◆ DIRECTIONS FOR THIS TASK
Among the records below, find each line containing the word "computer" and copy it.

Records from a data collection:
»»

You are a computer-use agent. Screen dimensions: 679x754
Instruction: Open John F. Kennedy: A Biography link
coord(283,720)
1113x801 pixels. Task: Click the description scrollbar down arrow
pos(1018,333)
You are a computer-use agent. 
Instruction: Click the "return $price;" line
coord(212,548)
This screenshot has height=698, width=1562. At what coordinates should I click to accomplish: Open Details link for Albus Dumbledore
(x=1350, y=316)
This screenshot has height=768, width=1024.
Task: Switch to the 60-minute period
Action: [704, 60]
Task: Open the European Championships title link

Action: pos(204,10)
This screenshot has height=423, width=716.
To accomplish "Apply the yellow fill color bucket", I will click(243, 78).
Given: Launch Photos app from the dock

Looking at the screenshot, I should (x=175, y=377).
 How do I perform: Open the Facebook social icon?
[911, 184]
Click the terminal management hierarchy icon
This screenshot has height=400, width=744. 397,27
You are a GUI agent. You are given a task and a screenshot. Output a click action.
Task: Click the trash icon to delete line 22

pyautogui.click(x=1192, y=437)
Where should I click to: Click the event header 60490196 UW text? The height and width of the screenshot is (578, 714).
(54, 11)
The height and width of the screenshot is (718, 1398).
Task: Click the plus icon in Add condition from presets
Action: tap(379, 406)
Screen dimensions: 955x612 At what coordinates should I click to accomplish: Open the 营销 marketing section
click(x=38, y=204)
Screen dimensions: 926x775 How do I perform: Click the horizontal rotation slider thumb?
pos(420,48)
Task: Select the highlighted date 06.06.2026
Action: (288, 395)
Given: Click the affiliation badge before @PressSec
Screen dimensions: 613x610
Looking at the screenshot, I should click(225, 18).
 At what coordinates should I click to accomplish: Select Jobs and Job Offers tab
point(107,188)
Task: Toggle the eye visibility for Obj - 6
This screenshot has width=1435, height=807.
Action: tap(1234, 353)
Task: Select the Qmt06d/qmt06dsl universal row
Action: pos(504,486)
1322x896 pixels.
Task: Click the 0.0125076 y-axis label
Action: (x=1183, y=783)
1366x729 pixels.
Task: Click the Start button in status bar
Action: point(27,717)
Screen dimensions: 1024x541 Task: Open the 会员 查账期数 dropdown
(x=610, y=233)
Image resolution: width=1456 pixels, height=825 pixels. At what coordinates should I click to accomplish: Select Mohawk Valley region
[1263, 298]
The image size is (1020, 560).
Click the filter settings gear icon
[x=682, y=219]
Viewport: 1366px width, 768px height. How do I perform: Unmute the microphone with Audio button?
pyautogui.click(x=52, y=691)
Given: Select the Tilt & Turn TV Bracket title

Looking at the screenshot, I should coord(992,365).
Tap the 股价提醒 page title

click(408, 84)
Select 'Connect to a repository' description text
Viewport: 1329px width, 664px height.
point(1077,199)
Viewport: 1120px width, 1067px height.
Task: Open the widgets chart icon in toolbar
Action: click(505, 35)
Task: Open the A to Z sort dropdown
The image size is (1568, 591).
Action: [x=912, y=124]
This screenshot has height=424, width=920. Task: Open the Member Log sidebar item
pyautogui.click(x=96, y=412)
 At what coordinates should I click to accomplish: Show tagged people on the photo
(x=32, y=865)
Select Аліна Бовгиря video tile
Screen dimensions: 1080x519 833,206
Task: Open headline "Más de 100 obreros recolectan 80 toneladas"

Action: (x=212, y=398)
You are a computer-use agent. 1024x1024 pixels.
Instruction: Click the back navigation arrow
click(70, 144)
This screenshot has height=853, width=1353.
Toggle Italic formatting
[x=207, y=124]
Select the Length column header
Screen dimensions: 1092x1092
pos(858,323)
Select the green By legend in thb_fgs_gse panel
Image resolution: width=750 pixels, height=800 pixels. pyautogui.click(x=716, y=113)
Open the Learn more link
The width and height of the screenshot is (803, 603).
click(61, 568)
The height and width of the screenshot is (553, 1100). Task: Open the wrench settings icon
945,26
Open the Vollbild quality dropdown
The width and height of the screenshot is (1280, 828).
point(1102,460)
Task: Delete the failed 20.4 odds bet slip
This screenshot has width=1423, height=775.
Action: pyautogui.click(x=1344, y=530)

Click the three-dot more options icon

««

◆ ANSWER SPACE
You are a computer-use agent. Screen dimensions: 679x754
You are a computer-use agent. 
You are a computer-use agent. 1024x1024 pixels.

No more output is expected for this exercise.